Per N.Y. Gen. Oblig. Law § 5-1501C (Powers of attorney
excluded from this title), the statute is inapplicable to:

  • A power of attorney given primarily for a business or
    commercial purpose;
  • A power of attorney to the extent coupled with an interest in
    the subject of the power of attorney;
  • A power of attorney given to or for the benefit of a creditor
    in connection with a loan or other credit transaction; and
  • A proxy or other delegation to exercise voting/management
    rights with respect to an entity.

7. Additional Technical Changes

The new law makes other technical changes, including the

  • a third party may sign at the direction of a person who is
    physically unable to sign; and
  • there are new record keeping requirements for agents.

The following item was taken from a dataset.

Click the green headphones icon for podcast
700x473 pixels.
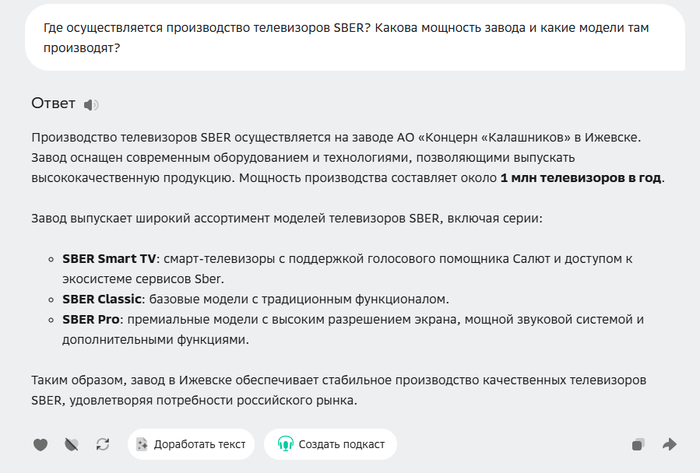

8. Effect of New Law on Prior Powers of Attorney

  • According to the new law, a power of attorney, and any optional
    SGR, valid at the time executed by the principal, will remain valid
    even after the effective date of the new law (June 13, 2021),
    provided that it was valid under the law in effect at the time of

What To Do When Asked to Honor A POA

  • Act Fast.  Under the new law, the recipient of a
    POA has only 10 days after receiving a POA in which to accept it,
    reject it, or ask for an affidavit from the agent or an opinion of
    counsel.  The recipient of a POA should promptly forward it to
    an employee who is trained in the relevant legal requirements for
    response, who must respond in writing.  A sample response
    notice can be found here
  • Request An Affidavit From The Agent.  If there is
    any concern about an agent’s authority to act under the POA,
    the person being asked to honor a POA can request an affidavit from
    the agent concerning the principal, the agent or the POA.  A
    sample agent affidavit can be found here. The request should ask
    the agent to certify that he/she is not aware of any facts
    indicating that the POA: (a) is not valid and effective; (b) has
    been terminated, revoked or modified prior to the execution of the
    affidavit; or (c) has been modified in any way that would affect
    the ability of the agent to authorize or engage in the
    transaction.  Every business that deals with POAs on a regular
    basis should use a form that lists various standard grounds for
    rejection, with space to include additional grounds.  A sample
    rejection notice form can be found here.  The person
    requesting an affidavit must either approve or reject the POA
    within 7 days of receiving the affidavit, but the statute does not
    specify the consequences for failing to act within 7 days.
  • Request An Opinion of Counsel From the Principal. 
    Before accepting or rejecting a POA, the recipient may also request
    an opinion of counsel (“Opinion”) from the principal,
    which must be provided at the principal’s expense.  A
    sample Opinion can be found here.  It can be expected
    that Opinions will be required routinely, and this (and the
    projected expense) should be discussed with the principal when the
    POA is signed.  The Opinion can be as to any matter of law
    concerning the POA, but the person making the request must provide
    the reason for the request.  The statute does not specify how
    long a person requesting an Opinion has in which to accept or
    reject a POA after receiving the requested opinion.  A person
    that is asked to accept a POA may rely upon an Opinion without
    further investigation.
  • Accept or Reject the POA.  If the recipient of a
    POA elects to reject it, either before or after requesting an
    affidavit and/or Opinion, it must send a written notice listing all
    of the reasons the POA is being rejected to the principal and the
    agent.  A sample rejection notice can be found here. Reasons for
    rejection include:

    • non-conforming form;
    • missing or wrong signature;
    • invalid notarization;
    • unacceptable identification;
    • the POA is not a signed original or attorney certified
    • suspicion of elder abuse;
    • the agent is named on an anti-money-laundering or
      anti-terrorist list; and
    • the signature does not match the signature on file given at or
      about the time the POA was signed.

In deciding whether to include a particular ground for
rejection, one must tread a fine line.  On one hand, any
reason for rejection that is not specified in the initial rejection
notice will be deemed waived, which suggests that one should err on
the side of inclusion.  On the other hand, any ground that is
deemed unreasonable could subject the rejecter to

The new law permits the party receiving the rejection notice to
respond in writing to the rejection notice (presumably to dispute
the reason(s) for rejection).  If such a response notice is
sent, the party that rejected the POA must then respond to the
response in writing within seven (7) business days of receipt of
the same, and must state whether the POA will be honored or finally


1 This amount is only $500 in the current law and this
limitation is often the reason why parties currently elect to
execute an SGR.

The content of this article is intended to provide a general
guide to the subject matter. Specialist advice should be sought
about your specific circumstances.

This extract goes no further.